Regrettably, those of us who consider this notion absurd on its face too often allow the rejoinder to be offered by a vocal minority that's only slightly less prone to similarly facile reasoning -- particularly where their patron saint, Edward Snowden, is concerned.

In the wake of an appeals court decision holding that the NSA's metadata collection program is illegal as currently constituted, there has been a predictable rush to proclaim the righteousness of Snowden's case -- and the canonization of the man himself. In opinion pieces, documentaries and even guerilla art installations, Snowden is increasingly portrayed as a "hero," whose "courageous" stand on mass surveillance has been "vindicated" -- not only by the court's ruling, but by a growing sense that the American public has at last been awakened to the fact that domestic surveillance is an issue worthy of public debate.

On this last point, even President Obama has conceded -- however grudgingly -- that Snowden's actions helped to bring an important, national issue to the fore. But in their eagerness to declare victory, Snowden's admirers ignore an inconvenient reality. Whatever modest good he may have effected, it is far outweighed by the immense (and by some accounts immeasurable) harm wrought by his other disclosures -- many of which were precisely as indiscriminate, and perhaps as destructive, as he holds the injurious surveillance state to be.

As others have amply demonstrated, Snowden's intelligence leaks were anything but targeted, and they cannot have been motivated by any particular outrage of principle. As John Oliver (of all people) recently induced him to admit, Snowden stole and distributed potentially millions of pages of highly classified documents without so much as giving them a quick skim.

Nor did he confine his disclosures to programs, initiatives, or agencies whose actions he perceived to be especially troubling. He did not draw a line, as the old saying goes, at the water's edge.
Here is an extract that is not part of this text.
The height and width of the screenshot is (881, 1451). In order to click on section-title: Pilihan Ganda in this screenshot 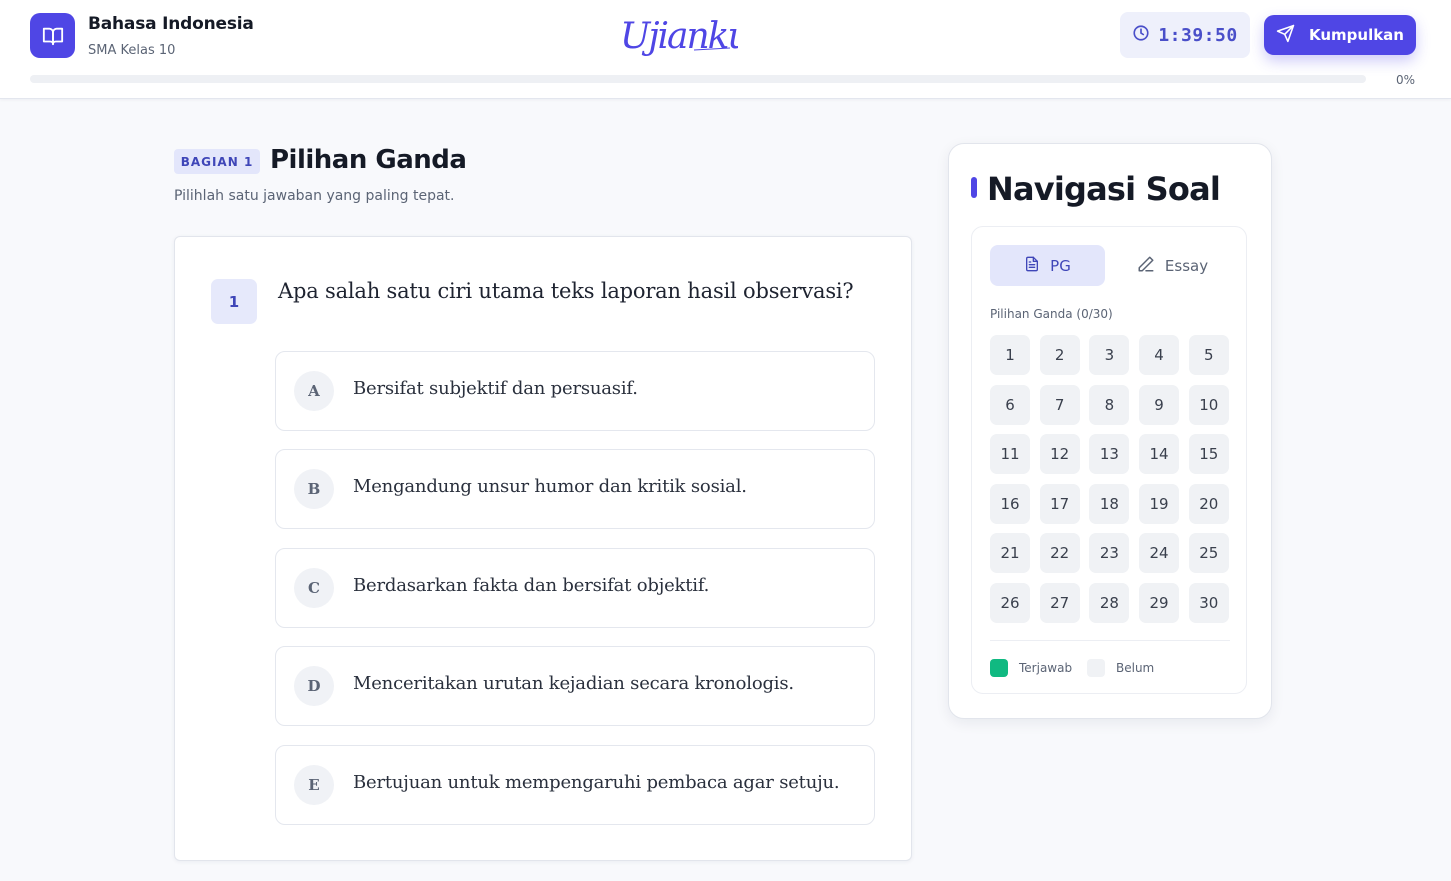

Most damningly, he did not offer -- and has never offered -- any coherent rationale for undermining an untold number of legitimate foreign intelligence operations, all without yielding any discernible public benefit.

Too often forgotten amid the jeers and applause of the (worthwhile) mass surveillance debate is the fact that Snowden also revealed sensitive details about the NSA's diligent efforts to keep pace with emerging cyber threats. He disclosed critical information about the ways in which America's espionage agencies collaborate with their foreign counterparts to gather routine intelligence. Even more troubling, he obtained potentially compromising information on ongoing U.S. military operations. And he thoughtlessly revealed techniques that the United States uses to locate and monitor known terrorists operating against American interests overseas -- a disclosure that may have prompted terrorist groups to shift their tactics in order to evade detection.

If Snowden's leaks concerning so-called "domestic spying" can be construed -- however convincingly -- as principled, constructive, or patriotic, many of his other disclosures can reasonably be viewed as anything but. At best, his haphazard approach can be described as reckless, irresponsible, arrogant, or simply naïve; at worst, it veers dangerously close to the quasi-treasonous caricature his detractors have artfully propagated.

Whichever perspective one brings to this discussion, the inescapable fact is that we are ill-served by any brand of crowing absolutism -- whether peddled by individual actors, like Snowden, or by current or former officers of our government, a la Mukasey. We cannot allow ourselves to ruled from the poles, so to speak -- dominated by either reactionary point of view -- especially where core questions of national security are concerned.

In the days ahead, as we reappraise Edward Snowden's complicated legacy, now two years old -- and as Congress considers a package of sensible NSA reforms -- what's called for is a dose of clear-eyed realism, an appetite for nuance, and a high tolerance for uncertainty. We must not permit this discussion to be demagogued by the Mukaseys and Snowdens of the world, who consider "surveil everything" or "surveil nothing" to be our only options. Like it or not, the right answer -- and the appropriate balance -- lies somewhere in the uncomfortable gray area in between.